Mehrere Ausbildungsverträge gleichzeitig

Was machen Azubis? Sie nutzen diese Gesetzeslage aus. Jugendliche unterschreiben gleich mehrere Ausbildungsverträge gleichzeitig, um sich dann das beste Angebot herauszupicken, klagen Arbeitgeber. Marco Altinger, Präsident des Bundes der Selbständigen (BDS) – Gewerbeverband Bayern e.V.: „Es häufen sich vor dem Hintergrund des allgemeinen Fachkräftemangels die Klagen von Selbständigen und mittelständischen Unternehmen, deren Azubis trotz eines unterschriebenen Ausbildungsvertrages am ersten Tag nicht zur Arbeit erscheinen.“

Auftakt ins neue Lehrjahr ein Würfelspiel

Für viele Ausbildungsbetriebe werde so der Auftakt in das neue Lehrjahr immer mehr zum Würfelspiel: Kommt der neue Azubi oder kommt er nicht? Immer mehr Jugendliche betrieben ihre Suche nach einem Ausbildungsplatz wie „Rosinenpicken beim Kuchenessen“.

Schwerer Rückschlag für Kleinbetriebe

Gerade für Kleinbetriebe mit drei bis zehn Mitarbeitern sei es ein schwerer Rückschlag, wenn der Azubi sie dann hängen lässt. Die Unverbindlichkeit unter den Jugendlichen nehme zu. Sie stelle Betriebe vor größte Herausforderungen. „Es ist kaum möglich, innerhalb von wenigen Wochen ein komplett neues Bewerbungsverfahren vom Schalten der Stellenanzeige bis zum Bewerbungsgespräch auf den Weg zu bringen“, berichtet der Präsident des Bayerischen Hotel- und Gaststättenverbandes Ulrich N. Brandl.

Assistierte Ausbildung und Azubi-Begleiter

Zwar gebe es entsprechende Initiativen wie die assistierte Ausbildung oder die Förderung ehrenamtlicher Azubi-Begleiter.
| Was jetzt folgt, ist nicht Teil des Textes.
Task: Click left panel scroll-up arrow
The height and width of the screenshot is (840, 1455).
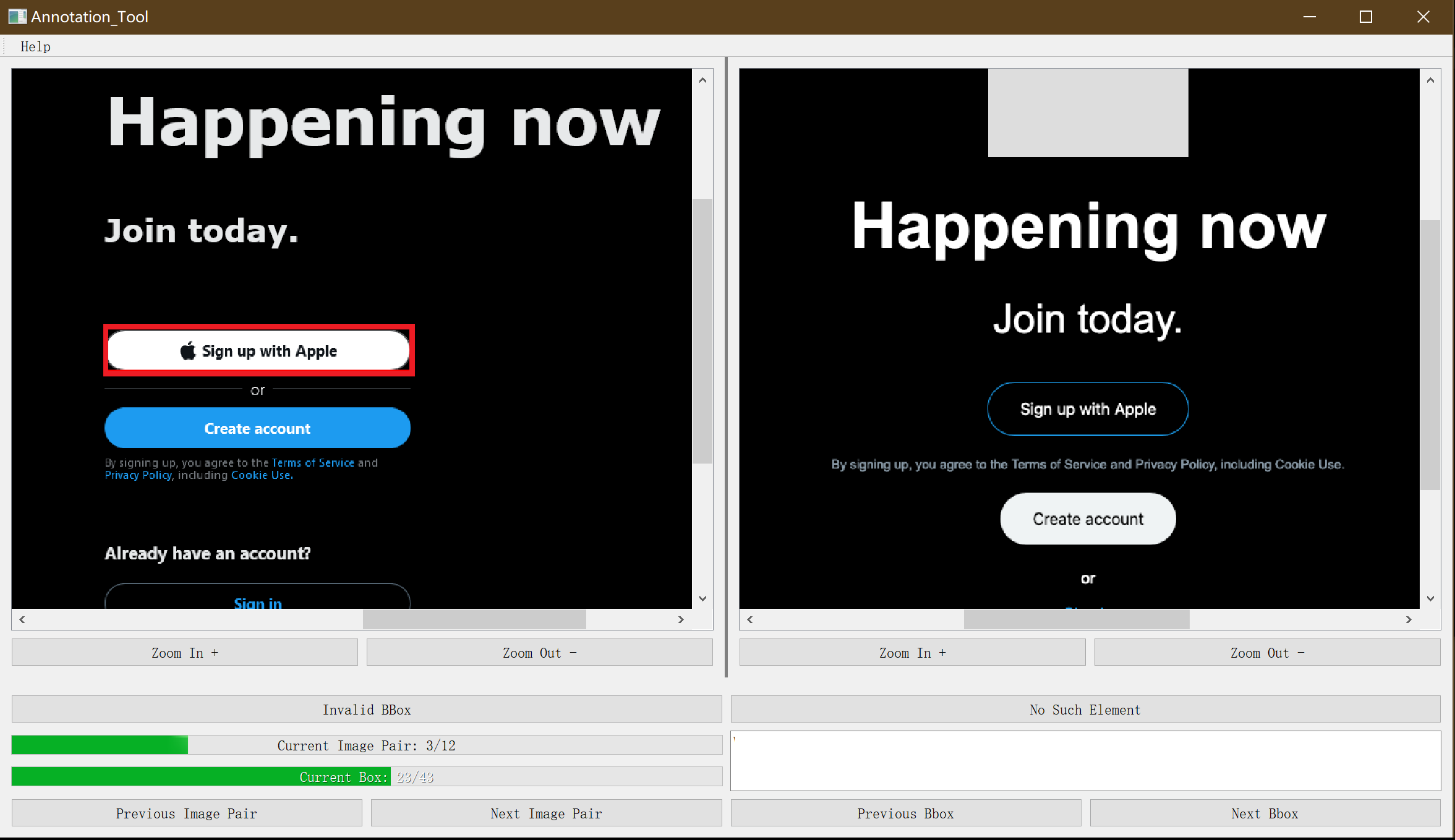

Sie sollen die Abbruchquoten während der Ausbildung senken. Selbständigenbund und Hotel- und Gaststättenverband begrüßen dies ausdrücklich.

Zweifel, ob Initiativen ausreichen

Doch haben sie Zweifel, ob das reicht. Der Fachkräftemangel werde sich weiter verschärfen. Sollte sich das Problem nicht angetretener Ausbildungsverhältnisse verschärfen, müsse die Politik über weitere Lösungswege zu mehr vertraglicher Verbindlichkeit nachdenken, so die Verbände.

Beschäftigte – so viele wie nie

Wie das Statistische Bundesamt mitteilt, erzielten Gastronomie und Hotellerie im ersten Halbjahr 2015 ein Umsatzwachstum von nominal 4,3 Prozent (1,7 Prozent real) im Vergleich zum Vorjahr. Zum 31. Mai 2015 wurden erstmalig 986.600 sozialversicherungspflichtig Beschäftigte bei der Bundesagentur für Arbeit registriert – so viele wie nie zuvor.